[Required action] Within the listing below, filter for "Toggle" and copy every matching line.

((

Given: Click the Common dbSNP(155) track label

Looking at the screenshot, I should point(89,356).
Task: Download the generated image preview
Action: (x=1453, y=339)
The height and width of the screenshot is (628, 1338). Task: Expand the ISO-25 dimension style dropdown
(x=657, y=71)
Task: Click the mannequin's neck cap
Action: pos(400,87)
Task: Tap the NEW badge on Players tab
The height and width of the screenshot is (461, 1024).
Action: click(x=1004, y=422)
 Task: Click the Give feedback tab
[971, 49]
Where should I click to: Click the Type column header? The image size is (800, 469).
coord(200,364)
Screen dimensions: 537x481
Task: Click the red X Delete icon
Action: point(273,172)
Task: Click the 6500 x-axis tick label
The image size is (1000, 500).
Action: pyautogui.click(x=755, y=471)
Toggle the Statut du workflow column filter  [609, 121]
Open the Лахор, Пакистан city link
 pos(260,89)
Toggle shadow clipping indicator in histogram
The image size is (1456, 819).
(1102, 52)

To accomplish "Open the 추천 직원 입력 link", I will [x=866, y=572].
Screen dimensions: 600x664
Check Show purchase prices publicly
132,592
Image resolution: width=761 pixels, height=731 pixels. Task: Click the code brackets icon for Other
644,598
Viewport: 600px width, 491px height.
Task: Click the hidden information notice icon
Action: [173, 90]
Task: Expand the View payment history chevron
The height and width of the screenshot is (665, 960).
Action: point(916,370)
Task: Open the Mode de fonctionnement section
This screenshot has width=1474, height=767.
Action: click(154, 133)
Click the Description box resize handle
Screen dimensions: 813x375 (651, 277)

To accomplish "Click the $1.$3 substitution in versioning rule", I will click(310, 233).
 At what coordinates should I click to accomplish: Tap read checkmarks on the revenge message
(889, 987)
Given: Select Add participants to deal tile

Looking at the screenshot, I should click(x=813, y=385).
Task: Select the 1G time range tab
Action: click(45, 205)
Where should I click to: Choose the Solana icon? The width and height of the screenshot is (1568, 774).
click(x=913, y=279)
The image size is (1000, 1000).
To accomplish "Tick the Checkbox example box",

))

[Answer section]
Toggle the Statut du workflow column filter  [609, 121]
Toggle shadow clipping indicator in histogram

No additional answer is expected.